Looking at the news that ASU will be reducing its West and Polytechnic campuses to just one college each as part of the fallout because of the infamous university budget cuts, we couldn’t help but feel like we were watching a Slinky ominously tumbling down a staircase.

The scaled-back campuses — something that reduces ASU’s “One University in many places” slogan to being somewhere between “One University that is kind of around somewhere” and “One University in many light-rail stops” — were just the next stair down, as we’ve watched our University stretched to its limit and knocked on its back time and time again over the last fiscal year. First, we saw last semester’s hiring freeze, elimination of 750 positions, and program fees. Second, we saw this semester’s mandatory unpaid furloughs affect more than 12,000 University employees.

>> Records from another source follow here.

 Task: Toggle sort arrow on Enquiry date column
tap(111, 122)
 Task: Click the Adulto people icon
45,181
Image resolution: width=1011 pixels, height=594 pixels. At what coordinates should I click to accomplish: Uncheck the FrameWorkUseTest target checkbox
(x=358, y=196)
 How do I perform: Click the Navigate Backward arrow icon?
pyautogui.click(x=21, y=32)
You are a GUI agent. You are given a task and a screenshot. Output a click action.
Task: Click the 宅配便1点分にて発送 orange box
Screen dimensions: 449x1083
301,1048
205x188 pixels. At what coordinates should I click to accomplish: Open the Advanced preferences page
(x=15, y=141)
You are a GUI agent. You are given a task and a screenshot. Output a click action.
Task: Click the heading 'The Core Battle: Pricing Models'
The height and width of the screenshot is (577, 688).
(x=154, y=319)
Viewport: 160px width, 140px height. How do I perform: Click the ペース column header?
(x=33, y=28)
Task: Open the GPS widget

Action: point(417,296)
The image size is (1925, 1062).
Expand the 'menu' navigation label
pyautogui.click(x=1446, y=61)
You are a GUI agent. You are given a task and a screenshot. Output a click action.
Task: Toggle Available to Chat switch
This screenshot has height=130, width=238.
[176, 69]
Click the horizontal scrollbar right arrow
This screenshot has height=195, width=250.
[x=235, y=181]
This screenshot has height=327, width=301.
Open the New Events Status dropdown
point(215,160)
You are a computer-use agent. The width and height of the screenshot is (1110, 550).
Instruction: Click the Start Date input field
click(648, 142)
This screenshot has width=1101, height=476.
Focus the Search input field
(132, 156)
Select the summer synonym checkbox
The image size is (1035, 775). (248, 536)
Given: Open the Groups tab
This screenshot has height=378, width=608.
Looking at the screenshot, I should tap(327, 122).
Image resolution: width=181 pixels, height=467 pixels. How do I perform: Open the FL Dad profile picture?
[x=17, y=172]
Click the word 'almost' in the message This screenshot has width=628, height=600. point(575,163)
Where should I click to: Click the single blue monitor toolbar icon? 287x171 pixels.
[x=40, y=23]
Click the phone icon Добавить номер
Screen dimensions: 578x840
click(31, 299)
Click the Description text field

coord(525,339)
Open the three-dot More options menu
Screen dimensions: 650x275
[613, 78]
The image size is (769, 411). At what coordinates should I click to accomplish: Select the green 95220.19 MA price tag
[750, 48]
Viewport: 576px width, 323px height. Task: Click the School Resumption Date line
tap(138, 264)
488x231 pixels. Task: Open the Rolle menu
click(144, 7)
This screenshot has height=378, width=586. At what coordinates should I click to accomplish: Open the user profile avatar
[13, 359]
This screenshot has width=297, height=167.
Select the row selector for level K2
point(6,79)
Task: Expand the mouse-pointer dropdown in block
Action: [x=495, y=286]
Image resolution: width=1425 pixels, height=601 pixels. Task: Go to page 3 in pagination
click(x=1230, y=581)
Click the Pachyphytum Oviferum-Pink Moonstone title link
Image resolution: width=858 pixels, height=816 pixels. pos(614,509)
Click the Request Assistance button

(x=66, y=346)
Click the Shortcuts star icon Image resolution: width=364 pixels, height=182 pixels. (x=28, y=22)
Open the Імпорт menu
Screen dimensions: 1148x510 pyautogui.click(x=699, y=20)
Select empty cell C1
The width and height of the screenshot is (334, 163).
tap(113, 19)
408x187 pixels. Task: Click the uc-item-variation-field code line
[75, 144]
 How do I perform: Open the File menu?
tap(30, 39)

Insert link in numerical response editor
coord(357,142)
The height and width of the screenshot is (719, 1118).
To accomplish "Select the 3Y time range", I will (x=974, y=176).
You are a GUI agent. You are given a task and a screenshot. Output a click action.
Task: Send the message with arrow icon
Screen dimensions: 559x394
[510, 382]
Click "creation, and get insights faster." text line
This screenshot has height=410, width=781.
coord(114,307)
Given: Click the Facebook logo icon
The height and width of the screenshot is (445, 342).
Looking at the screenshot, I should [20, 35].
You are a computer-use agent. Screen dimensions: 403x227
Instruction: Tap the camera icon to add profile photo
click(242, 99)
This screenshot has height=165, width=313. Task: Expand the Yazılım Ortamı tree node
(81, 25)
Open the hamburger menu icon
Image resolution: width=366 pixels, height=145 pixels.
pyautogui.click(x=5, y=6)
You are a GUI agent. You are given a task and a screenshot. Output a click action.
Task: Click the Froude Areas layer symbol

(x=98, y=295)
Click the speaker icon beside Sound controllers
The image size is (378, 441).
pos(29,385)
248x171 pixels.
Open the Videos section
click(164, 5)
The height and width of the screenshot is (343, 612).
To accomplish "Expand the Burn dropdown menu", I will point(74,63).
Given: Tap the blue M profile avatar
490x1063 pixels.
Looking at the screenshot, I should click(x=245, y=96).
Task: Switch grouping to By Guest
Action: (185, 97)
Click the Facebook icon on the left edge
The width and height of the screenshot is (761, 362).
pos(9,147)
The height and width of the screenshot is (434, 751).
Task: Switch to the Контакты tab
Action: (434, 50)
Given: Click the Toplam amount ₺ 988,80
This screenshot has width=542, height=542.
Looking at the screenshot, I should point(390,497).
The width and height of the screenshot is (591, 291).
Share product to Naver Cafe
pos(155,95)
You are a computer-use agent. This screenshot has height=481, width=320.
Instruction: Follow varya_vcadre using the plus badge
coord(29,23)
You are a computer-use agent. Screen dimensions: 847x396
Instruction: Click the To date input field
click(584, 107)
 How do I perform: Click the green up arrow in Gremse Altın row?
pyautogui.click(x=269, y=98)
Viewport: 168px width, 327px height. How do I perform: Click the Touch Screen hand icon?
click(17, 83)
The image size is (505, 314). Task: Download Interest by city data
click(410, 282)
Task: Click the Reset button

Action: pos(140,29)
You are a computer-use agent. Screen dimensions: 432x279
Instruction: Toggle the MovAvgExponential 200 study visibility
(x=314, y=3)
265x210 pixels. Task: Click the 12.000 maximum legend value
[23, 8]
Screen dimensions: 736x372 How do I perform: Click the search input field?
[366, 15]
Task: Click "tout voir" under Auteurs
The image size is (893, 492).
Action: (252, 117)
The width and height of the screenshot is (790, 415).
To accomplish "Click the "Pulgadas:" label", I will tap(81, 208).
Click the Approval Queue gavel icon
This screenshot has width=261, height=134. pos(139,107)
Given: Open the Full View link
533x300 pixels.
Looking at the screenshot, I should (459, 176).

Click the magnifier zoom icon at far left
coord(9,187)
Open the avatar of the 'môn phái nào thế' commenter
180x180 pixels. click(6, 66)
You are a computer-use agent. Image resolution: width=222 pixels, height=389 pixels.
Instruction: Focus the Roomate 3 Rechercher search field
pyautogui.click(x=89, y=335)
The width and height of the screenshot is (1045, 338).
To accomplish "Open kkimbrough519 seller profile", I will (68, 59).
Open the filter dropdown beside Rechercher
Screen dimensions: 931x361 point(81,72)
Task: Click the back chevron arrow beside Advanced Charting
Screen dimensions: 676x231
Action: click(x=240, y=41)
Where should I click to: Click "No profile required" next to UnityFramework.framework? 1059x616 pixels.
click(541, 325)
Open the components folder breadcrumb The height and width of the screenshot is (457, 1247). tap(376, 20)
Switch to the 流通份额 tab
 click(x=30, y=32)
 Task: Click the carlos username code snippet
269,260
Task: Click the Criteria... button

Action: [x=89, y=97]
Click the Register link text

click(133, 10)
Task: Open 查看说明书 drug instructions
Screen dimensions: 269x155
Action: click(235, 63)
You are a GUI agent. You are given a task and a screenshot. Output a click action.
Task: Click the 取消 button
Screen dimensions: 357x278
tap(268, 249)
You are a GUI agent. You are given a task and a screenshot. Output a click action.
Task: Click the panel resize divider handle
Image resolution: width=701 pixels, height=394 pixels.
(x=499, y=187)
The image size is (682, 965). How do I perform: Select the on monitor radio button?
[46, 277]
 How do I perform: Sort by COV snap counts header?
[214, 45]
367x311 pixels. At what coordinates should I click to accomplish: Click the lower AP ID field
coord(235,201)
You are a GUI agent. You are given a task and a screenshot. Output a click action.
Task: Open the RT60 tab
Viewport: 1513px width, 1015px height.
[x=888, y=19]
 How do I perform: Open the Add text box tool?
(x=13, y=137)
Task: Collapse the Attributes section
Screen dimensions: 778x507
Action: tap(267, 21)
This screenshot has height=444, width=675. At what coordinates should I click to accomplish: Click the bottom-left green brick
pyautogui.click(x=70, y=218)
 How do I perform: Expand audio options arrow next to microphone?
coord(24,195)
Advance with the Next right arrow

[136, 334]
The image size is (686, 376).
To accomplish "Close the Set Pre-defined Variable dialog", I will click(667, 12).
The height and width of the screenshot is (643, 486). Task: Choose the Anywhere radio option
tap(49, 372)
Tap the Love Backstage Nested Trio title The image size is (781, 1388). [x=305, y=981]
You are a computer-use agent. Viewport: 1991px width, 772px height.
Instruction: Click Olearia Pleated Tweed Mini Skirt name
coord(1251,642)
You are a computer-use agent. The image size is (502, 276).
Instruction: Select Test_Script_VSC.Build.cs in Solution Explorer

Now, there’s this latest hit that has ASU disestablishing academic programs, shifting colleges away from outlying campuses, discontinuing funding of the AIMS scholarship and capping future enrollment.

And worse, just like a Slinky, the negative side effects seem as though they will just keep going — that is, until they finally hit rock bottom.

The imperative question moving forward is: What will the next step down be?

We have some ideas, and they are concerning. Even more disconcerting is the fact that they stem from the reductions we have already previously had to swallow.

With the reduction of the West and Polytechnic campuses, a ruinous chain reaction could be started. The survival of developed areas surrounding both campuses is largely dependent on the commercial, residential and industrial impact the schools produce. As fewer students and employees frequent the campus, the areas around them will struggle to bring in revenue.

Without the revenue produced by ASU, jobs will be lost, businesses will close, people will lose their homes, and the state will see fewer dollars.

And with less money in state coffers, you better believe ASU will face further cuts. In response, tuition will rise and the average student will be priced out of an education.

And who can put a stop to this current crisis by cultivating a culture of regenerative ideas and ongoing innovation? That, of course, would be the would-be college students.

Sadly, this issue is obviously so much bigger than ASU and the state of Arizona, and as disturbing as it is, that chain only stands to continue indefinitely.

So while the campus downsizing might seem like a drop in the bucket, it is, in reality, another mild drop between the high point of the world as we previously knew it, and the super-depressing bottom of what unknown misery is yet to come.

More depressing still is the lesson taught so well by our favorite toy, the Slinky: Even once you finally hit the bottom, every single step back up is a slow and laborious crawl.